Activity: What is needed is an exact copy of the lines in the entries below from the one holding "Given: Toggle the Redirect to cart switch on" through the one holding "Task: Choose the 期間指定（約定日） period option", pictures excluded.

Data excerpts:
========================================================================

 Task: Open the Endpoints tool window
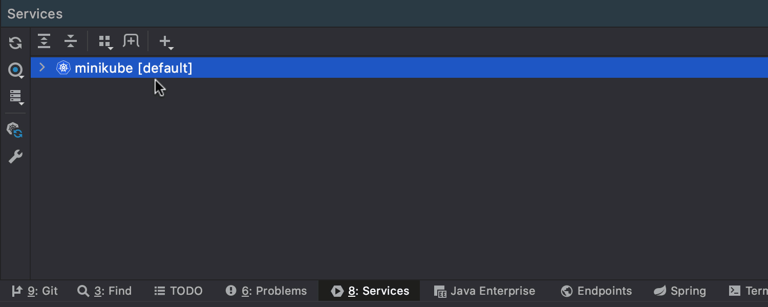pyautogui.click(x=596, y=291)
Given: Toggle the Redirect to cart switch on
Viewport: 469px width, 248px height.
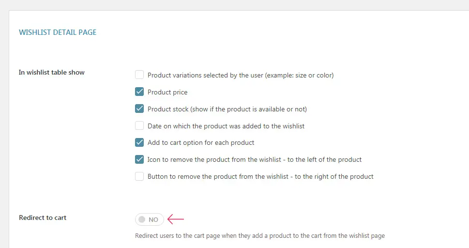Looking at the screenshot, I should [x=149, y=219].
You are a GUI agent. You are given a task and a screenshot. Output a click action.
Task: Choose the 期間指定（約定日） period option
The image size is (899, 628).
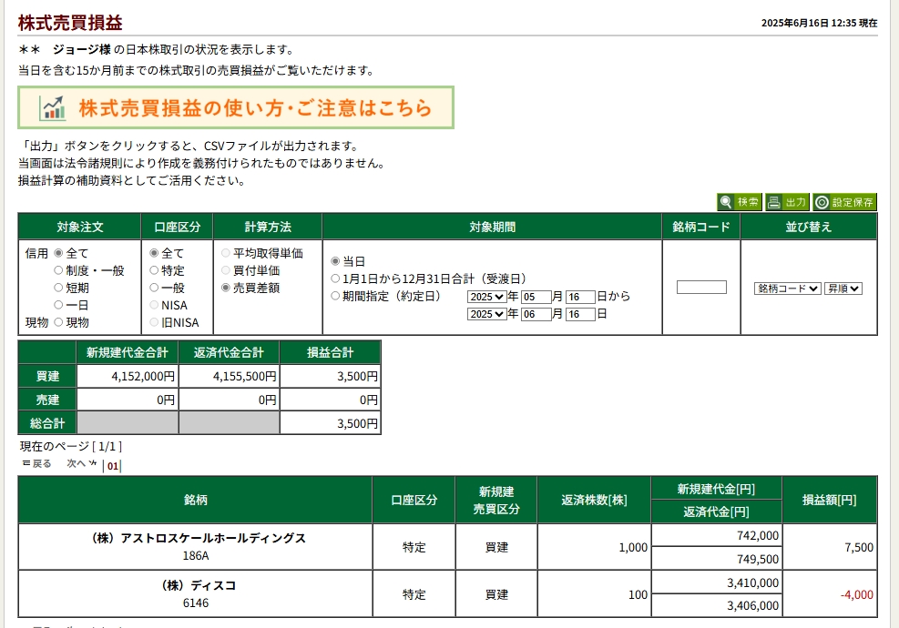(335, 296)
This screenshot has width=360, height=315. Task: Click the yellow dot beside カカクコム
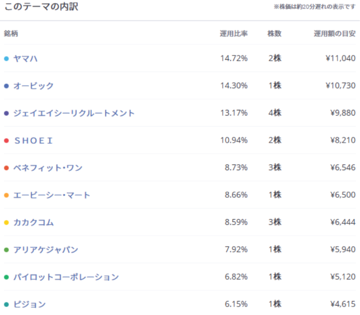tap(6, 222)
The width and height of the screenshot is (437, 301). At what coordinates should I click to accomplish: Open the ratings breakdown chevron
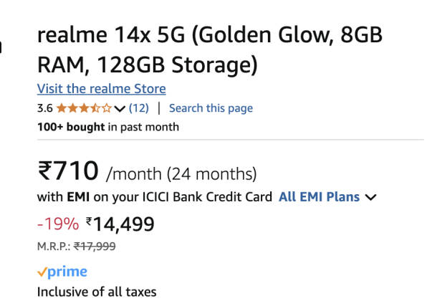point(120,109)
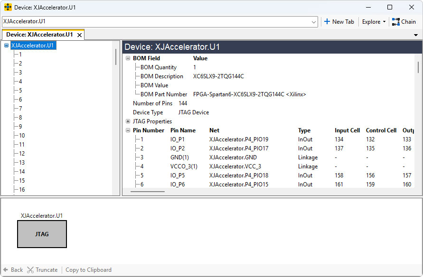Select the Device: XJAccelerator.U1 tab
Viewport: 423px width, 277px height.
[x=39, y=35]
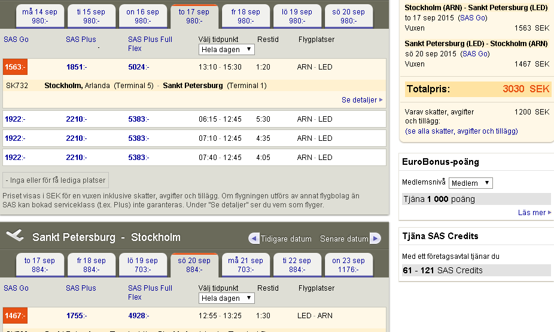Choose the 1851:- SAS Plus fare
This screenshot has width=554, height=332.
77,67
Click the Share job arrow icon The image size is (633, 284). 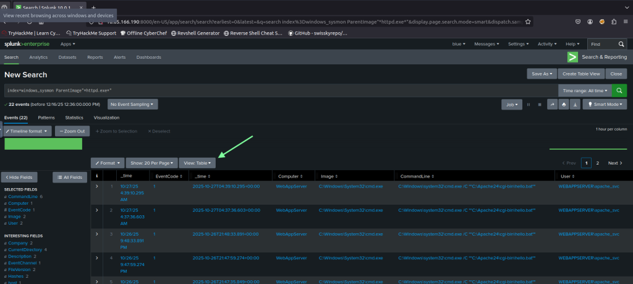pos(552,105)
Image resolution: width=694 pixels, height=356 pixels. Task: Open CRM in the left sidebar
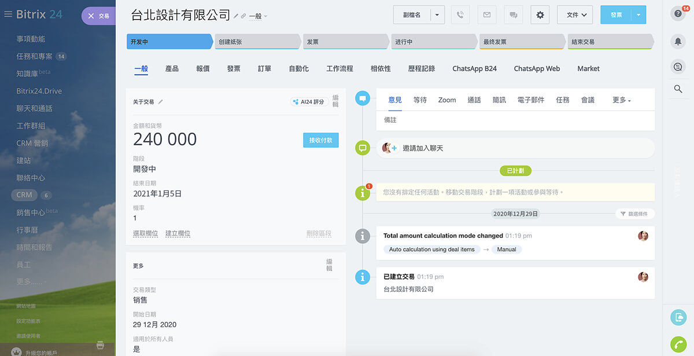tap(24, 195)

========================================================================

Response to this exercise:
Given: Toggle the Redirect to cart switch on
Viewport: 469px width, 248px height.
Looking at the screenshot, I should [x=149, y=219].
You are a GUI agent. You are given a task and a screenshot. Output a click action.
Task: Choose the 期間指定（約定日） period option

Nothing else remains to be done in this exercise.